In less than nine months, Glidewell achieved solid ROI. The company saved $89,752 on store credit issued for incomplete or inaccurate shipments. Increased worker productivity netted Glidewell $84,240 in labor savings. Glidewell found additional savings of $99,840 after cutting four order checkers’ positions, their jobs obsolete once order accuracy improved to 99.66 percent. The cumulative savings amounted to $273,832.

"One thing we do up front with all our customers is we look very closely at return on investment," says Larry Sweeney, co-founder and vice president of customer advocacy at Vocollect. "When it comes to something like a pilot or first installation, we use that as a benchmark to test. Once you achieve those numbers, which we always do, rolling out voice is easy."

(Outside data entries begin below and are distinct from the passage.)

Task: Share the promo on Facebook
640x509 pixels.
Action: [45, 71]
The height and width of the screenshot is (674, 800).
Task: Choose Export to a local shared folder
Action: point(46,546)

Ultimately, the most challenging aspect of Glidewell’s integration of Voicelink was sociological, not technological. Workers were initially hesitant to adopt the system, which Glidewell believes might have simply been fear of the unknown. "I don’t want to share a headset," one worker announced. "What about germs?" Glidewell told him that everyone would have his own headset.

Reza recalls one particularly resistant woman: "Her specific words to me were, ‘I ain’t talkin’ to no machine.’" While most workers echoed that sentiment,  a few offered to test the system. Simply noticing the early adopters’ increased productivity and the system’s ease of use drained the hesitation of the more reluctant employees. When Reza returned to the site three months after Voicelink went live, he saw the formerly resistant woman operating a headset. "She wasn’t the happiest person when we had to take the voice system down for an hour while we did some software mods," he says.

The employees’ initial reaction was no surprise. When Glidewell began researching a voice solution, he consulted a competitor, Indian Nation Wholesale. Managers there told him the  speech solution had also been met with hesitation. "And we went through the exact same thing," Glidewell says.

"It’s just part of a process," Reza says. "Most of the issues we deal with tend to be things unrelated to the technology."       

Whereas in the 1990s the greatest hurdle was the technical inconsistency of speech recognition, this is not a problem today. The system requires a one-time, 30-minute session to train on each user’s voice. "We have found over the years that speaker-dependent technology is the only reliable technology right now in a noisy environment like a warehouse or manufacturing plant," Reza says.

Current speech technology is robust enough to withstand the noise and clatter of a warehouse environment. This resiliency makes particular sense considering the grocery industry was the first vertical to implement voice technology in distribution centers.

"One thing we found very challenging in the food area was the very cold temperatures in the freezer environment, which gets down to minus-30 degrees Fahrenheit," Sweeney says. "Then when you walk out on a shipping dock, it might be 80 degrees Fahrenheit and humid." The instant condensation on the belt console was easy for developers to work around. Condensation on the headset was not as easy. "All of a sudden," Sweeney says, "you’ve got water all over your microphone and speaker." He emphasizes that building an environmentally stable headset is essential for success in a warehouse. "It has to be waterproof and rugged," Sweeney says. "You have to be able to sit on it and still have it work when you get off of it."

Uptake of speech technologies in distribution centers has been "stunning," according to Sweeney. Besides order picking, voice can be used for replenishments, put-aways, and transfers, and Sweeney also anticipates a surge in retail and manufacturing. "Having voice start at the distribution world and watching it walk up and down the supply chain is very exciting for us," he says.